A Berkshire crowd, in other words, forces comics to find the broader human note, the kind of comedy provided by headliners like Jon Stewart, who made his Tanglewood debut this summer; John Mulaney, who has appeared at the Mahaiwe and Tanglewood; Bob Marley, who performed at the Colonial in June; and Patton Oswalt and Paul Reiser, who each were at the Mahaiwe last year.
“It’s a food-and-drink business,”St. Germain says, and he means it. Servers’ tips rely on the room being full and entertained. Beuth has structured the Indigo Room around that reality carefully: reasonably priced tickets, wine and beer available, and doors open an hour early for conversation before the lights go down.
The broader comedy industry is undergoing a transformation that makes live rooms more valuable, not less, St. Germain notes. “The old pipeline of the Comedy Central half-hour, then the hour, thenHBO special is gone,” he says. In its place, a comic’s Instagram clips can outperform their Tonight Show appearance. “Ultimately,” he says, “it’s still a put-butts-in-seats business.” And the Berkshires, with its mix of year-round locals and culturally hungry seasonal visitors, has seats worth filling.
Beuth is not inclined to overthink the momentum. “People keep coming out, and they have faith in what we’re doing,” he says. “I wouldn’t see why we’d stop.”
Asked to define what he represents or what he’s building toward as a comedian, St. Germain finds the question almost philosophically unanswerable, yet answers it anyway. “How can anyone be certain about anything?” he says. “Everything is constantly evolving around us. The world is literally shaking beneath our feet, and we’re trying to hold onto this false sense of self. So, I guess my brand is ‘I don’t know.’”

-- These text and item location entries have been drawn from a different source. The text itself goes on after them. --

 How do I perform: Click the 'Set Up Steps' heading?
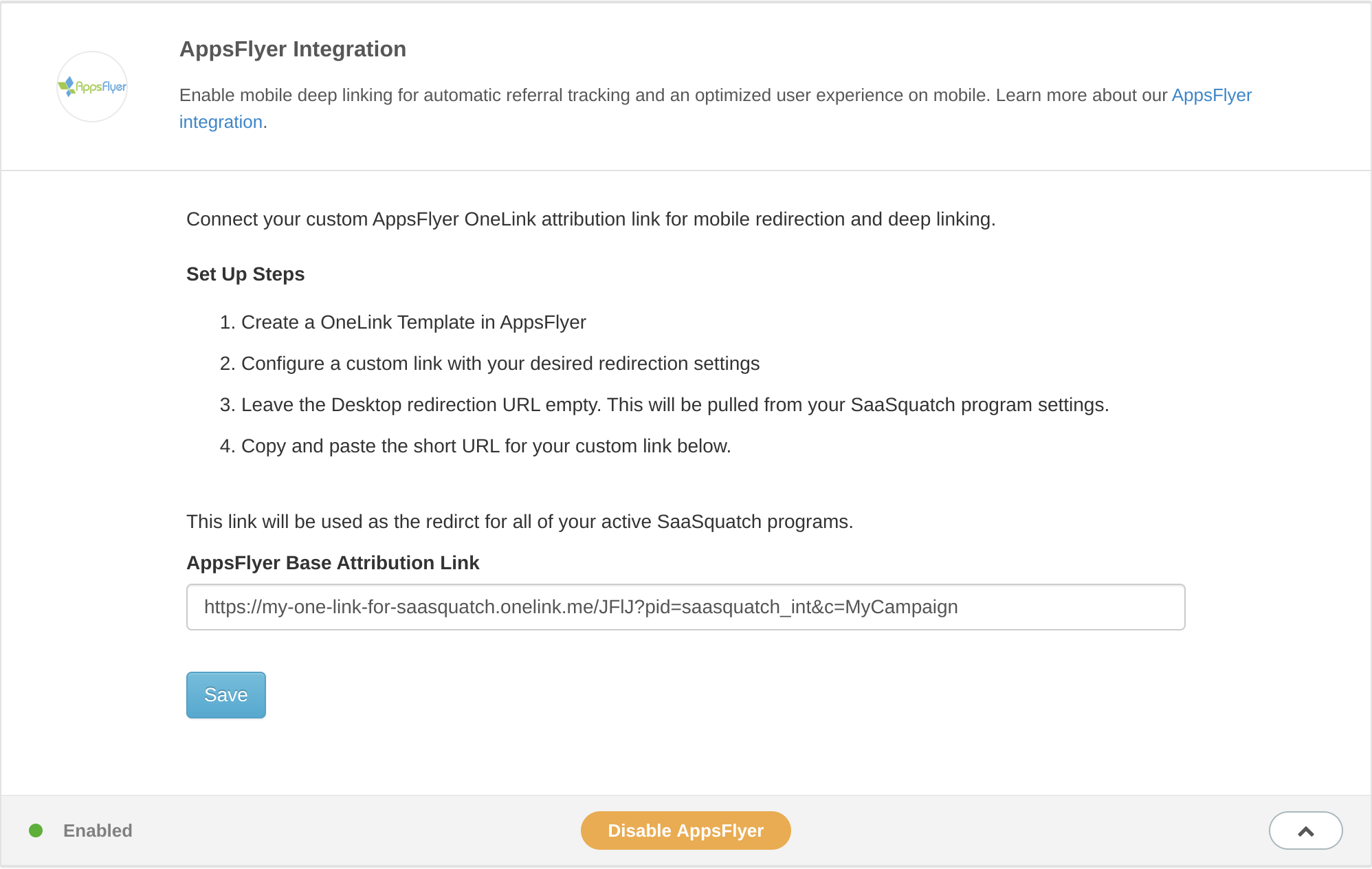coord(245,274)
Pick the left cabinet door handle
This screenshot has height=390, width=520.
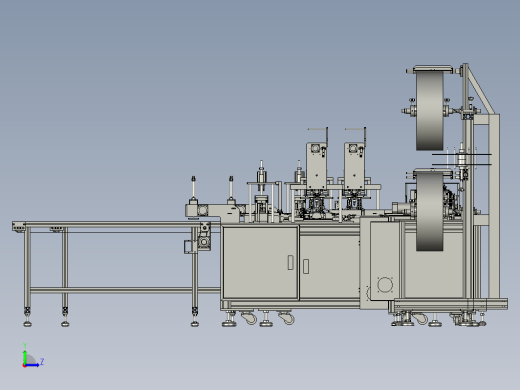[290, 262]
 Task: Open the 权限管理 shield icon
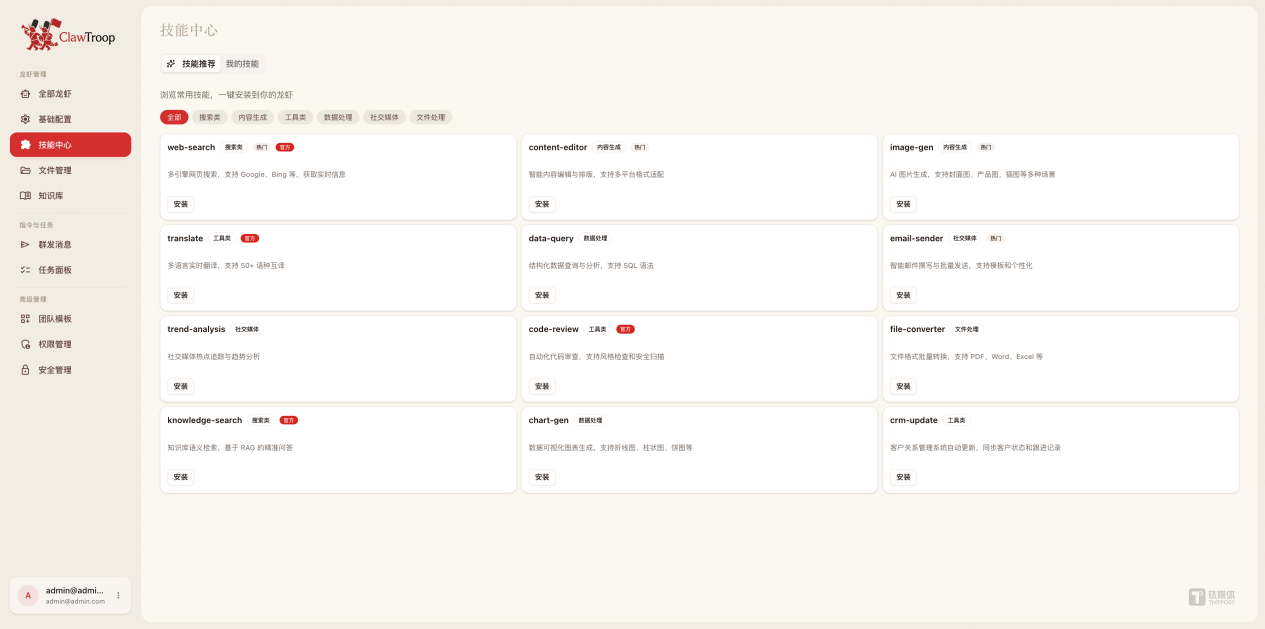click(25, 344)
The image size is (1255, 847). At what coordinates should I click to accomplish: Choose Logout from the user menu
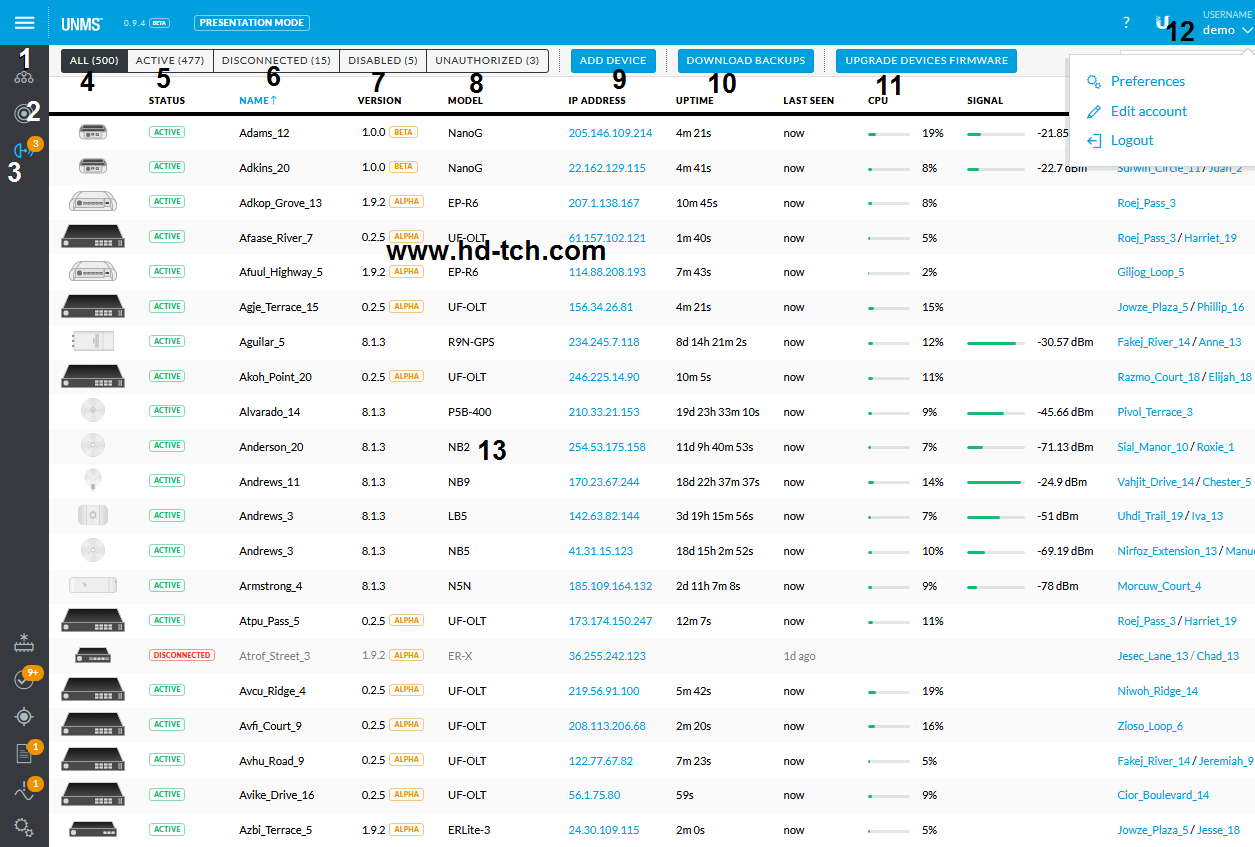(1131, 140)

But what is known is that the Berkshires appears well on its way to building a sustainable comedy ecosystem, and the momentum is only growing. Clubs, theaters, and small rooms are proving that audiences show up year-round, and younger comics like St. Germain keep returning, drawn by the rare chance to write, recharge, and workshop new material in front of genuinely receptive crowds. The region has always had culture in abundance, and now it’s embracing an exciting new truth: that laughter, in the form of stand-up, belongs here, too.